MANILA, Philippines —The Department of Education (DepEd) is considering repurposing empty private schools as a solution to the shortage of classroom space.

Davao de Oro 1st District Rep. Maria Carmen Zamora revealed the plan of DepEd on Thursday during deliberations on the proposed P710 billion budget of DepEd for 2023 before the House plenary.


The disclosure was made after the Alliance of Concerned Teachers (ACT) Rep. France Castro asked Zamora, who sponsored DepEd’s budget on the House floor, about how the agency plans to resolve the classroom shortage. Castro said public schools lack 91,000 classrooms.

“As to the detailed activities being implemented now by the Department; it actually implements the shifting of classes just to address the shortage of classrooms. One of the strategies also that is being applied now by the Department is its coordination with private schools that are now closing and exploring the possibility of partnering with them and utilizing the private, the school buildings of this private school,” Zamora said.
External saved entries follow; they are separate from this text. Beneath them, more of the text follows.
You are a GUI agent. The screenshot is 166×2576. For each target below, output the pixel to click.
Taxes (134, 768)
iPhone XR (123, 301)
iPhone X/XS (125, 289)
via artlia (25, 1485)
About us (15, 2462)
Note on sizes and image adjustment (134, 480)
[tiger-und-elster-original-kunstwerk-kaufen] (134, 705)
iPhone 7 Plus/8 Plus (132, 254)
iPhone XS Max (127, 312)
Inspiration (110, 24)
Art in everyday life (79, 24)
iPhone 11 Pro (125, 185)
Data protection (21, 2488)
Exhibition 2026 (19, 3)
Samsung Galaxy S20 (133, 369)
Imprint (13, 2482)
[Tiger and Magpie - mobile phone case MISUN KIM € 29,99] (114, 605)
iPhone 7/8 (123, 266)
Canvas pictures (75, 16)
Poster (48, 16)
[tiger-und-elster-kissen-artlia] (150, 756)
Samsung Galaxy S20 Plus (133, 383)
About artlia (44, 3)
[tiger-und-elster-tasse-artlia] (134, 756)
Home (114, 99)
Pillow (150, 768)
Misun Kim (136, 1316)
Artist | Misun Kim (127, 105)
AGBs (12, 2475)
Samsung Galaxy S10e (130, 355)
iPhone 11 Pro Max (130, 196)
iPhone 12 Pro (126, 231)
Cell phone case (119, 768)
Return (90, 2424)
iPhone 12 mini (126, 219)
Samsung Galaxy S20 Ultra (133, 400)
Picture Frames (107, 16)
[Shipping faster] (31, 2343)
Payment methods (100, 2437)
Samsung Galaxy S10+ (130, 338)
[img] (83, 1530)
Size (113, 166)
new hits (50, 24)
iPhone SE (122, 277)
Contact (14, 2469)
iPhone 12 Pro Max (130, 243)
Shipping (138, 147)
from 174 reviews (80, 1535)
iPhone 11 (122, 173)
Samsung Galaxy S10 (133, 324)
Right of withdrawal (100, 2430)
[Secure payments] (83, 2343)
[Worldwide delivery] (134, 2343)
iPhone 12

“So that these can be used by our learners in the public school because the construction of new classroom buildings, Mr. Speaker, cannot just be implemented in one year or two years’ time and therefore, several strategies are being introduced and be a part of the strategies that I mentioned, Mr. Speaker,” she added.

But Castro asserted that the inadequate number of classrooms had been around even before the COVID-19 pandemic – even pointing out that DepEd’s solution only came about because the health crisis forced some private schools to suffer low enrollment rates, to close down.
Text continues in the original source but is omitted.